Thursday, 11 August 2011

Printing your own Greeting Cards

A Word of Warning...

If you’ve ever thought about printing your own greeting cards to sell, perhaps at Craft Fairs or through your local shops, you’ve probably discovered that using a printing firm is probably not the best way to go. In my experience, printing firms usually want to print at least 50 of each of your designs. So it simply won’t work if you are just wanting to ‘toe-dip’ to find out whether your cards are popular enough to sell.

But with home printers becoming better and cheaper all the time, the answer is obviously to do it yourself. All you need by way of equipment is the printer, a trimmer and maybe a bone-handled dinner knife to help with the folding.



As far as ‘consumables’ are concerned, suitably heavy card (280gsm and upwards is best), envelopes, cellophane sleeves and self-adhesive labels to seal them are all reasonably easy to obtain, as are the replacement ink cartridges for your printer.

All the printing, folding, trimming and packaging are a bit tedious but it’s good to see your greeting cards looking so professional so you embark on your printing/selling project with enthusiasm. So far, so good.

But wait! Even before you invest in your equipment and supplies, stop and ask yourself whether printing your own cards is something you will want to continue with indefinitely. Because, in my experience, unless you have money to burn, once you’ve begun, it won’t be easy to stop without losing money!

Take this scenario:

Because most of the items are more affordable if you buy them in bulk, you’ve stocked up on 100 sheets of suitable printing paper, 1000 envelopes and cellophane sleeves and a pack of 210 self-adhesive labels, plus a set of new ink cartridges.

You print 75 cards and your ink cartridges run out, so you buy new ones. Then you print 25 more cards and you cardstock runs out but you still have a lot more ‘juice’ left in your ink cartridges – and 900 envelopes, cellophane sleeves and 110 self-adhesive labels.

So you buy more card, only to find that, before you’ve used it all, the ink cartridges need replacing again...and so on and so forth. Even if you manage to buy the same quantity of most of your supplies, it’s almost impossible to predict how long the ink cartridges will last because different types of designs use vastly different amounts of ink.


If you are fully committed to printing your own cards for the foreseeable future, it will probably all even out in the end. But if you’re unsure whether your cards will sell, or whether you will want to continue spending time on what is a rather tedious, time-consuming task, you will need to take into consideration the fact that you will be spending out on supplies long before you begin to cover your costs through sales and you are likely to have a constant surplus of one or other of the items.

## GIVEN DATA:

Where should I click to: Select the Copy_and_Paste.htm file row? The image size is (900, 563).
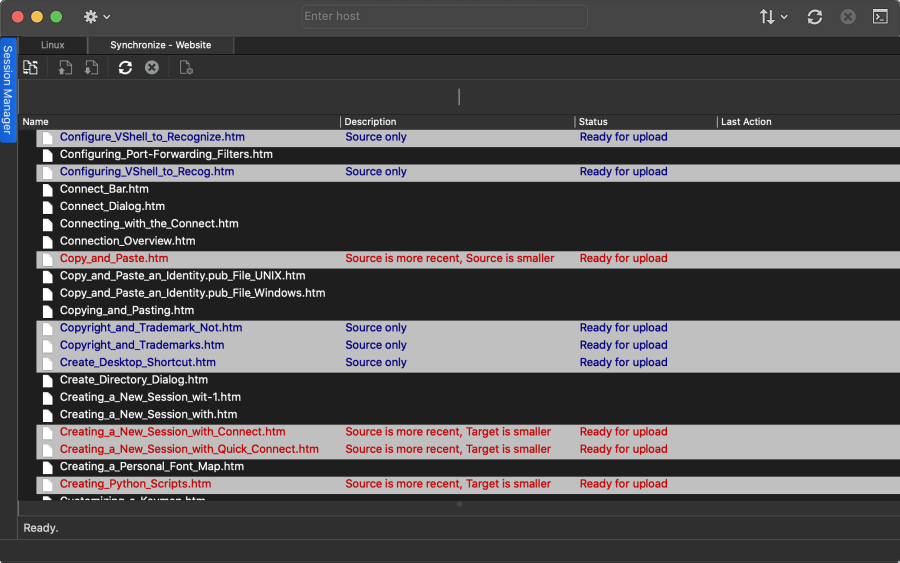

## GIVEN TASK:
Continue the blog post on printing your own greeting cards, picking up after its final sentence. The material that comes after the text plays no part in what is asked here.

## OUTPUT OF THE EXERCISE:
Just a word of warning!

35 comments:

art2cee2 said...

Very good advice. I have printed cards on my computer for years...mostly using pre-made card blanks. I haven't tried to sell them yet. :-)

Judy Adamson said...

Hi Crystal - thank you for your comment :)

If ever you do try selling your greeting cards, you'll find plenty of advice and even warnings here as I've posted my experiences over the past year and a half!

Country Mouse Studio said...

Such good advice. I also had the same experience. I later tried with a laser printer. The ink cartridges lasted longer but the print head died.

Robin said...

Been there, done that ... totally agree! Great advice Judy!

Jean said...

Judy,I had thought about printing my own cards to sell locally. Thanks for the low down.

Judy Adamson said...

Hi Carole - in the end, it seems rather obvious that it's best, if possible, to leave all the printing hassle to someone else!

Hi Robin - glad to know I'm not the only one who started out thinking it would be easy and then encountered so many difficulties it just wasn't worth it!

Hi Jean - one way that might work for you, as you're in the US, is to upload your designs to Greeting Card Universe (for instance, possibly making them 'private', and order some to sell when they have a free shipping offer on, which is quite frequently.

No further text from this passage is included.